---- EXTRACTED RECORDS

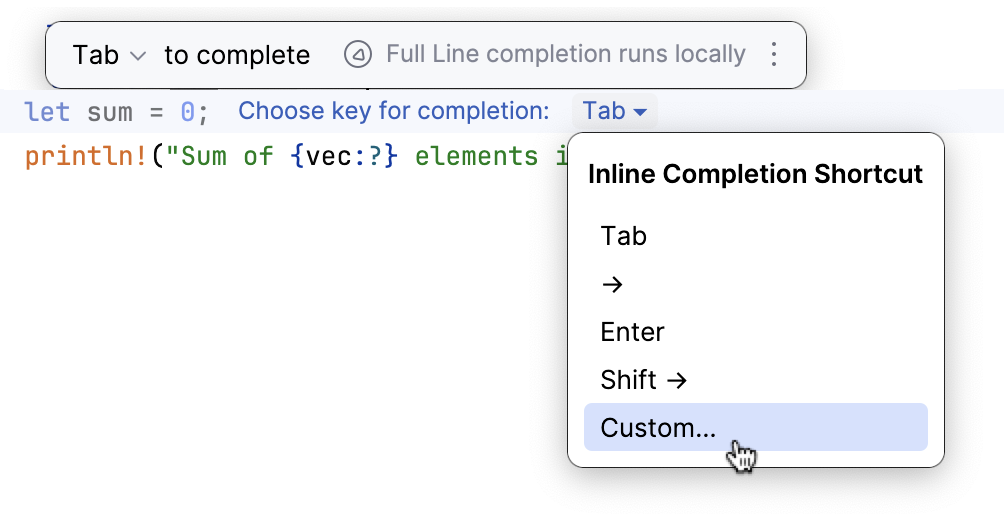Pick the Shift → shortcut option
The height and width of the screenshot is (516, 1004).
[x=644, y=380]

--------
---- EXTRACTED RECORDS

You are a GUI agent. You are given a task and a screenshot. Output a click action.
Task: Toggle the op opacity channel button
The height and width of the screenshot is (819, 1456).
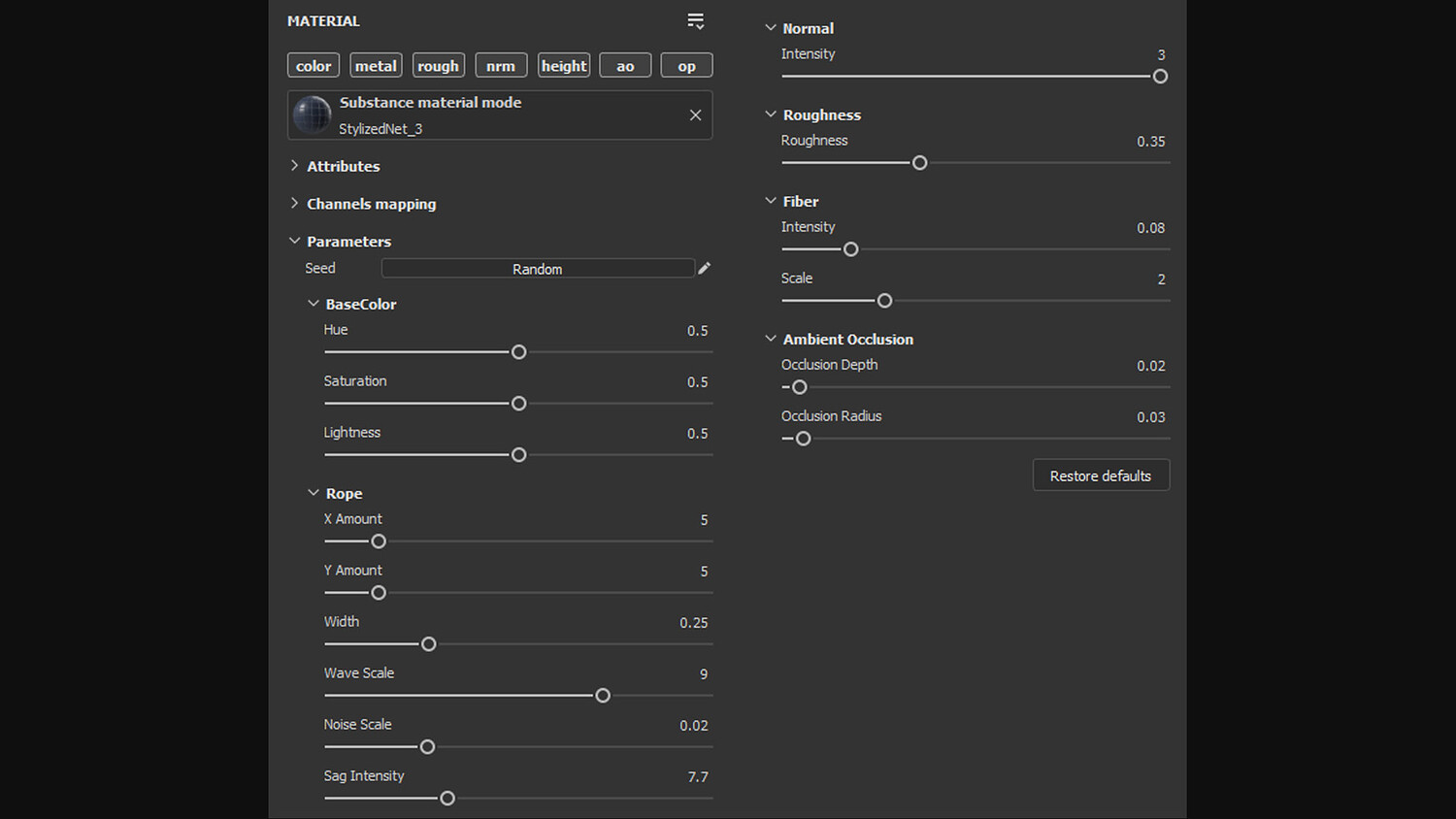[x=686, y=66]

--------
---- EXTRACTED RECORDS

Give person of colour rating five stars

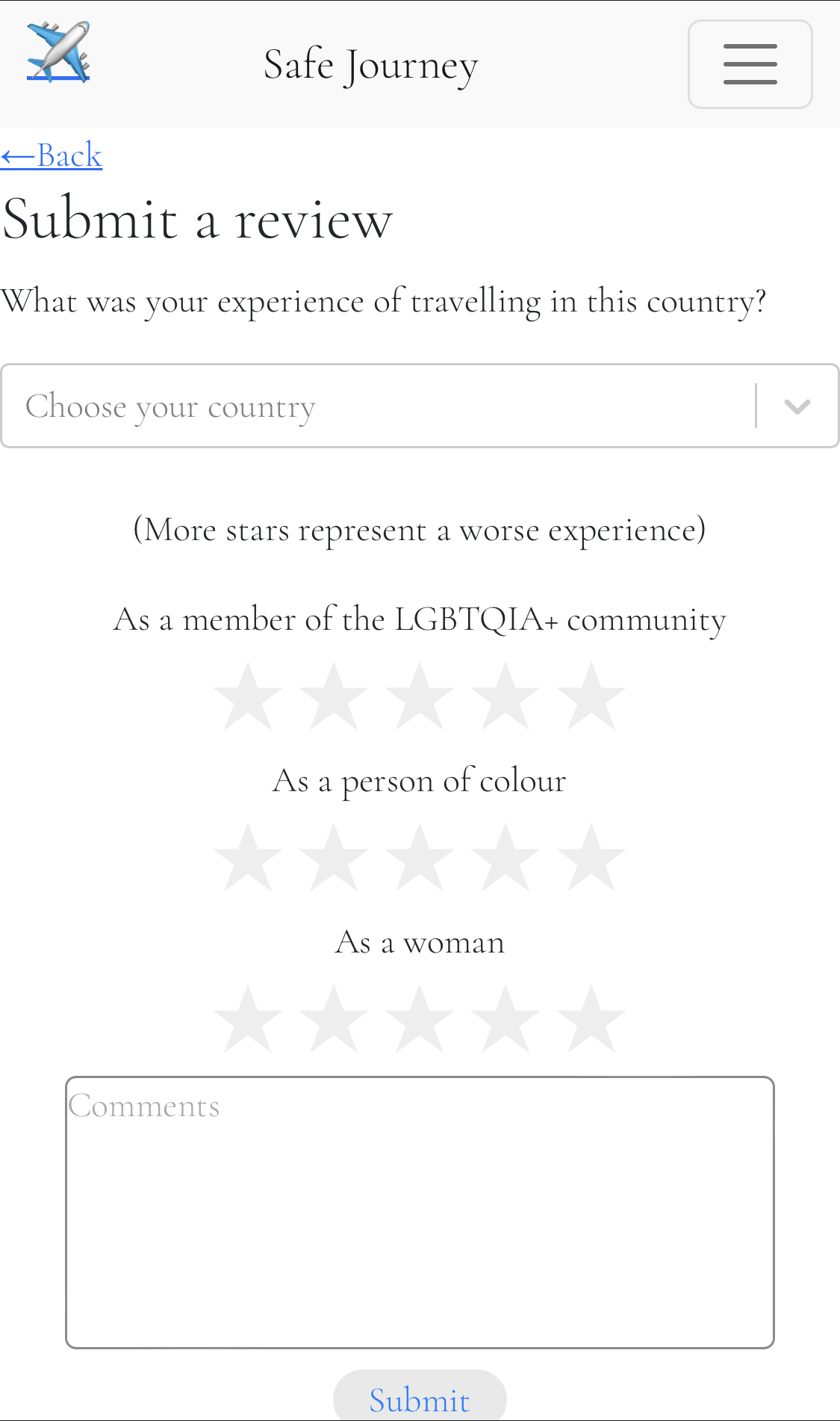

--------

Return the items from the line containing "Pick the Shift → shortcut option" through the line containing "[x=644, y=380]", both included, copied word for word, with the pictures left out.

[THE ANSWER]:
Pick the Shift → shortcut option
The height and width of the screenshot is (516, 1004).
[x=644, y=380]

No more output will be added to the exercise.